E pior que as perguntas, pior que tudo, seria o descaso, a aceitação rápida demais. Como se todos já a tivessem visto usando aquela faceta de ser a outra pessoa que ela acreditava ser. Ou como se fosse mais uma mera crise de identidade que passaria tão logo ela resolvesse que de nada adiantaria disfarçar-se dela mesma. Pois que em seus olhos todos saberiam ler seus pecados e suas quedas. Tão claramente. Tão claro quanto pode ser claro um dia de luz e calor. Um desses dias de claridade que incentiva tudo a despertar, e recomeçar a contagem do tempo por entre uma coisa e outra a acontecer inevitavelmente.

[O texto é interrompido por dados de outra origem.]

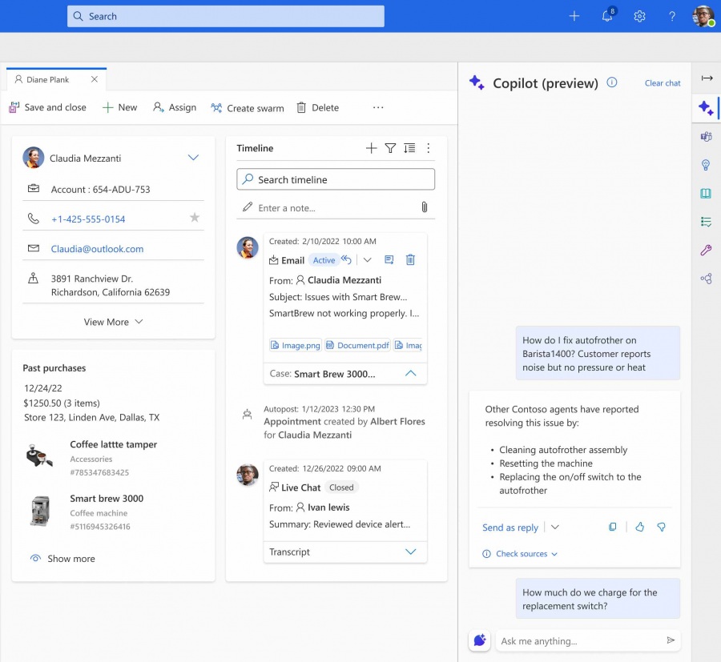Open the Microsoft Teams collaboration pane
This screenshot has height=662, width=721.
(706, 137)
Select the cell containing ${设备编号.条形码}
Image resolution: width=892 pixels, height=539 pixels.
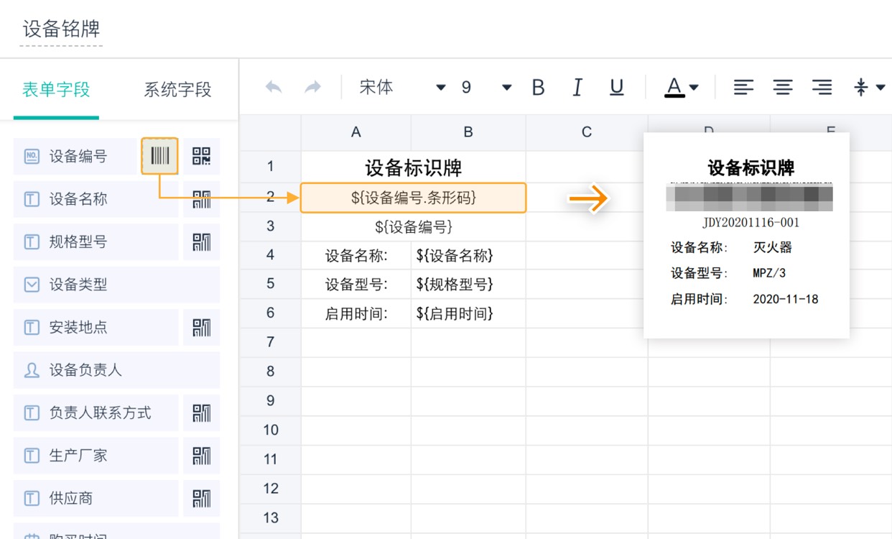point(412,198)
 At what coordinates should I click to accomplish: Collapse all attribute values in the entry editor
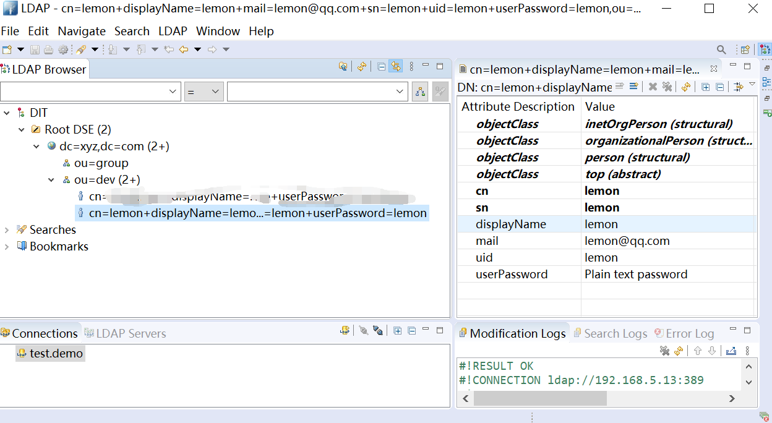(x=719, y=87)
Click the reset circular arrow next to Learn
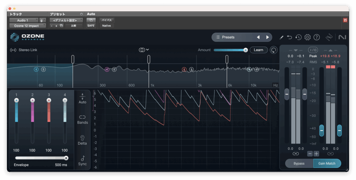The width and height of the screenshot is (356, 180). click(x=274, y=50)
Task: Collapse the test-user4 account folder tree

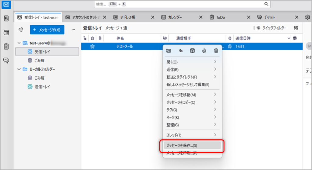Action: [19, 43]
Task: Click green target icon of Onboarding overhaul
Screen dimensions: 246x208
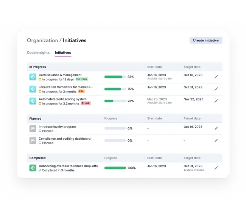Action: pos(33,168)

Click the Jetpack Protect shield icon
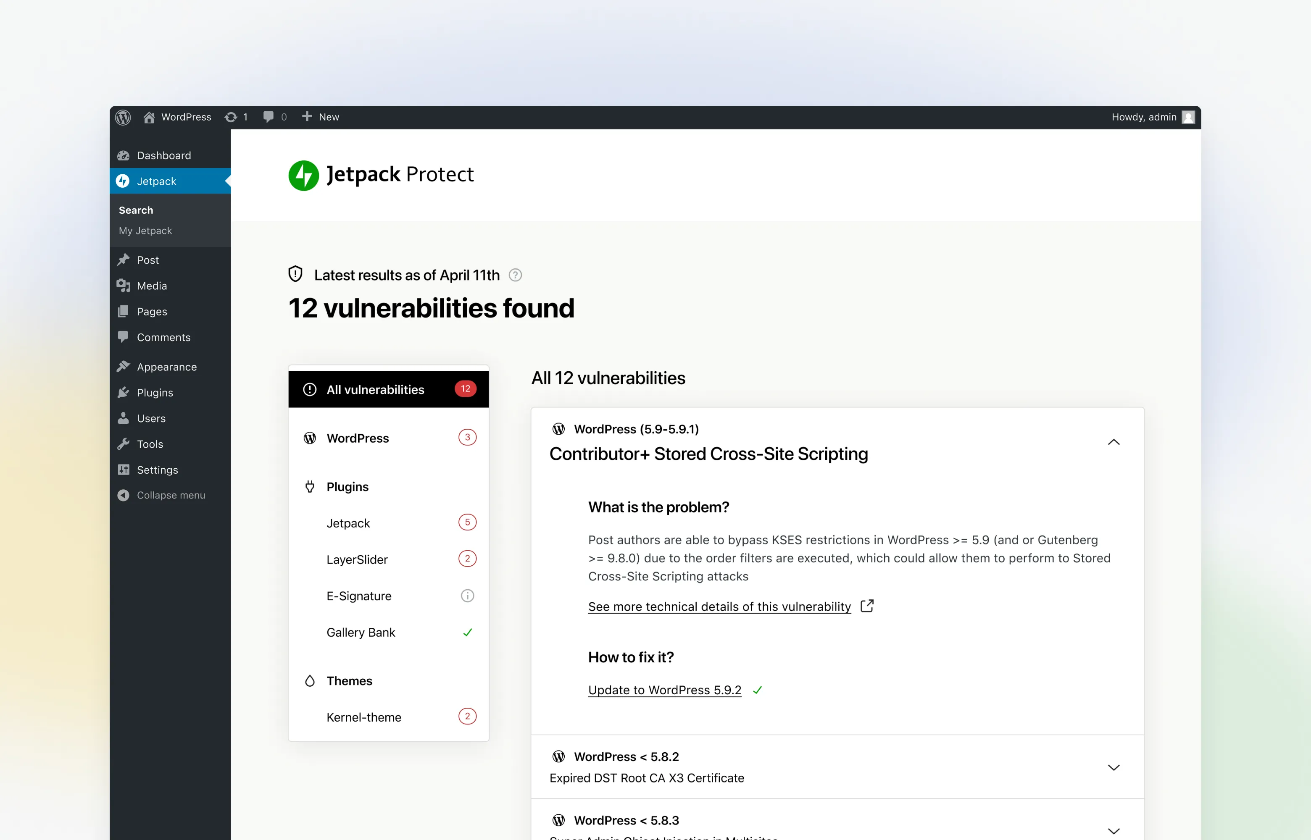click(303, 175)
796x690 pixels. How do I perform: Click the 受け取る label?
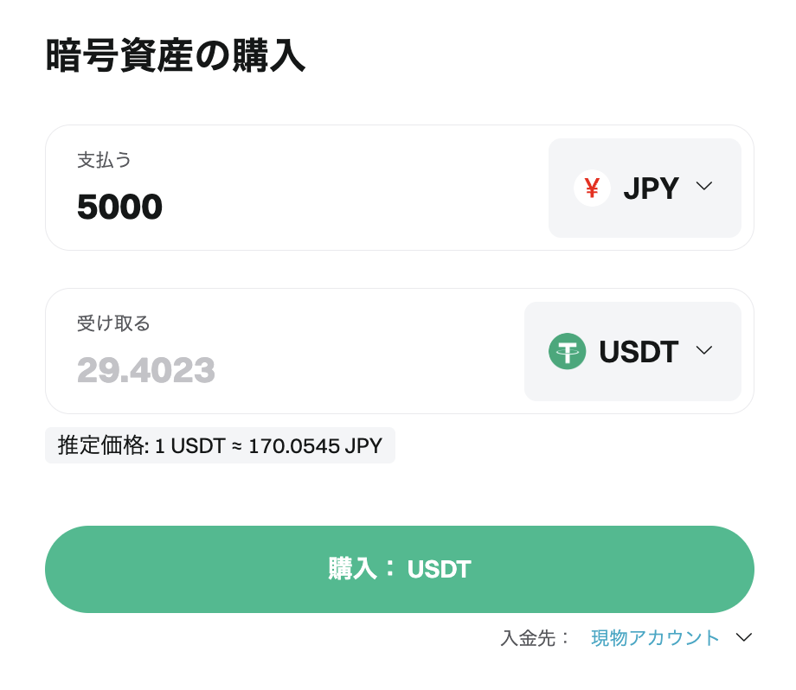coord(113,323)
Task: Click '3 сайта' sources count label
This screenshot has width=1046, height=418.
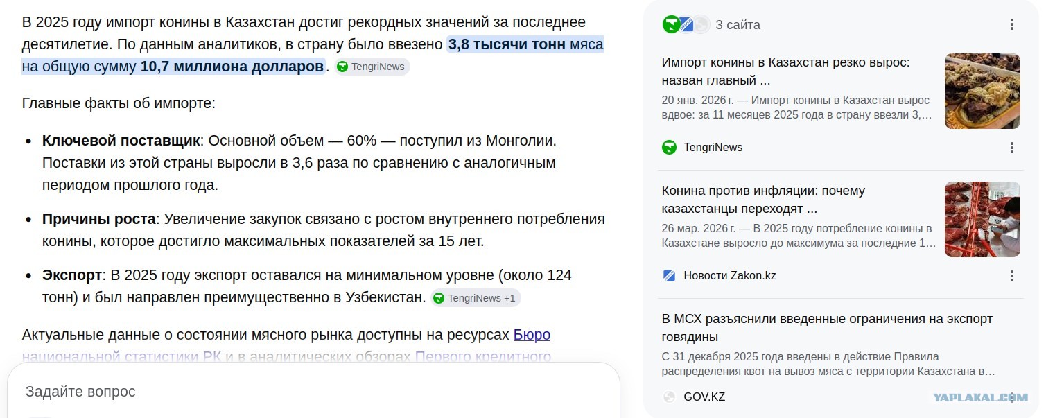Action: coord(738,25)
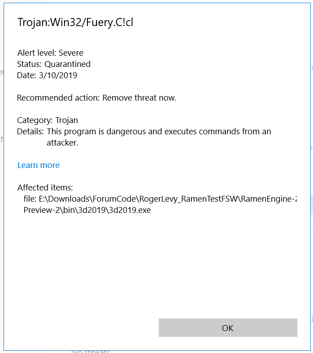Click the "Status:" label
This screenshot has width=313, height=353.
(x=30, y=64)
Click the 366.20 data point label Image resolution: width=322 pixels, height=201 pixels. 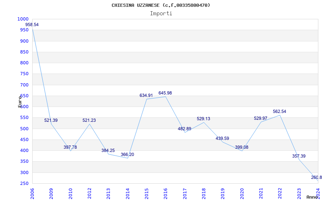pyautogui.click(x=127, y=154)
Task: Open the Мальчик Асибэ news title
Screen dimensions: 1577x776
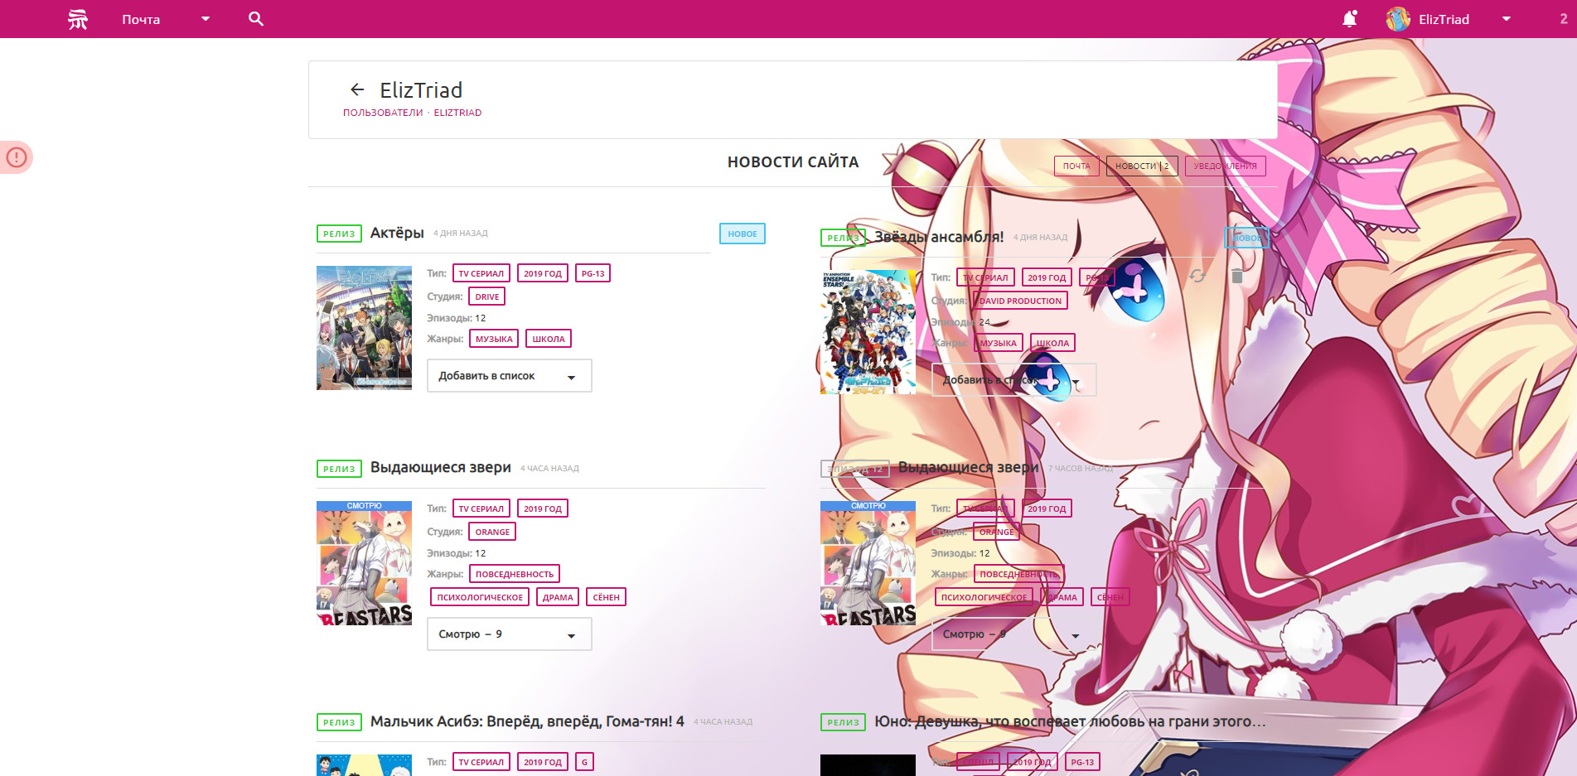Action: tap(527, 721)
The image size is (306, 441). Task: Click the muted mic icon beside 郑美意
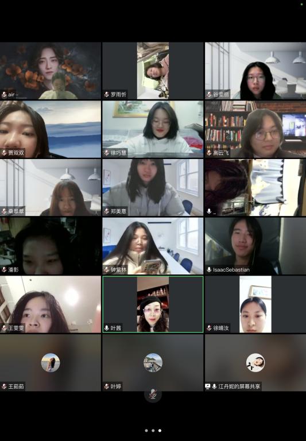[x=107, y=211]
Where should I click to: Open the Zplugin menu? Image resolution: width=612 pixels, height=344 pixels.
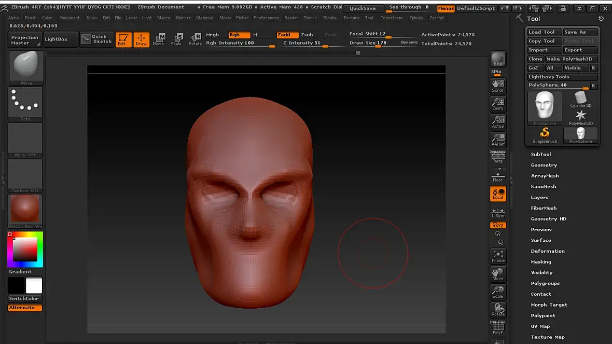[415, 18]
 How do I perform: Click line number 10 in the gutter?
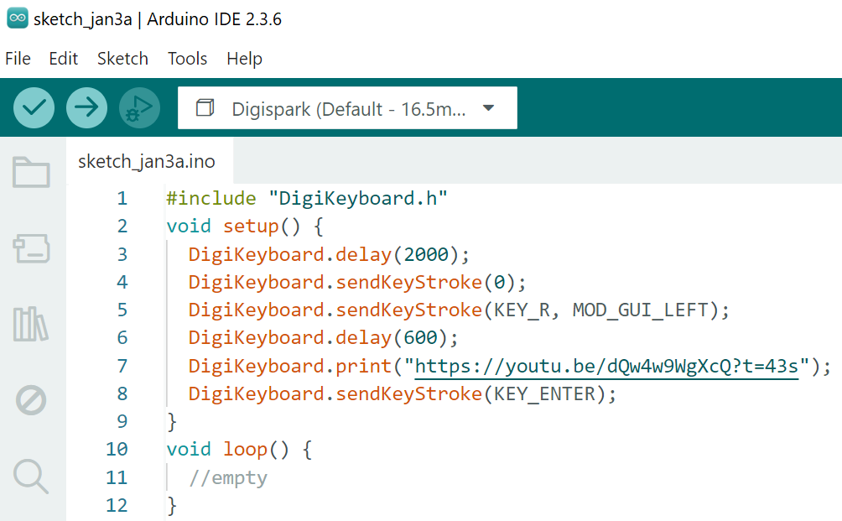117,449
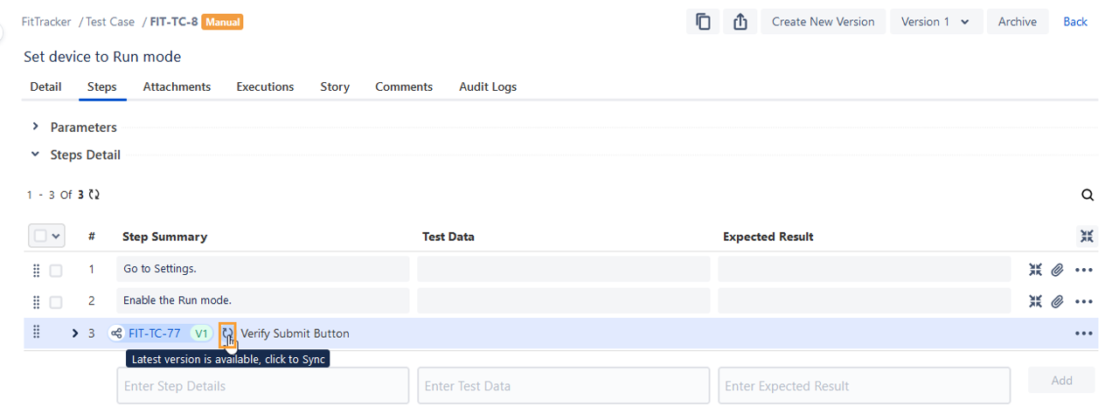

De repente sentira a inutilidade enfadonha de tudo. Uma inutilidade quase tardia, como tardia era a sua esperança desesperada – e seu medo em ultimar seus anos tricotando sozinha na solidão familiar das tias – quando se casara aceitando as condições de uma solidão maior, porém não visível a olhos nus e comprobatórios. A esses olhos ela seria enfim uma mulher realizada.
Ria-se sempre muito triste intimamente da cegueira de todos, pois, continuara indizivelmente só.
Glória pensava-se muitas vezes, ínfima. Tão – realmente – ineficiente para estar viva. Copiando-se e copiando-se por dias e dias, anos a fio. Apenas sobrevivendo ao tempo que era conferido a ela para permanecer viva...
Nem mesmo chegava a ser um complexo de inferioridade, que era preciso ter tido alguma vez, uma noção correta do que era inferioridade. Não era inferior moralmente, ou religiosamente, ou etnicamente. Não. Não era esse conceito de inferioridade a que se referia. Era como uma falta de conhecimento de si mesma. Porque nunca se permitira ser ela mesma. Um individua.
Vivera até ali, introduzindo como conceito individual seu, o que apenas vira ou ouvira ser pronunciado como bom e correto, sério e justo de acordo com as instituições sociais. Tinha sido essa a vida que sobrepôs sobre a sua própria vida, e como uma cópia carbonada, era assim a sua vida.
Parecia a Glória que não havia mais nada a fazer a não ser deixar explodir o gênesis da sua alma.
Como se fosse urgente e necessário voltar ao pó ainda viva. E recomeçar por si mesma.
Era uma necessidade insuportável de recomeçar de algum ponto que a fizesse sentir – como não lembrava de jamais ter sentido – que havia ainda naquele seu corpo, algum lugar onde ela poderia desmanchar-se em pó, e deste pó mortuário, ela extrairia um pó viçoso a devolvê-la viva para a vida.
Sem que ela percebesse, o dia chegara ao fim dentro do destilar das horas.
Estava exausta. Mas a casa estava irrepreensivelmente limpa. Estava exausta e satisfeita. Em alguns dias procuraria um profissional para as pequenas reformas que já havia planejado. Veria orçamentos e disponibilidades de tempo. Não tinha pressa. Faria aos poucos pequenas reformas, quase imperceptíveis. Mudaria a mobília também, aos poucos. O lustre iria para as mãos de quem sempre o cobiçara.
Os tapetes seriam vendidos ou doados, alguns móveis seriam reformados apenas.
Estava exausta e vazia. E a casa estava limpa.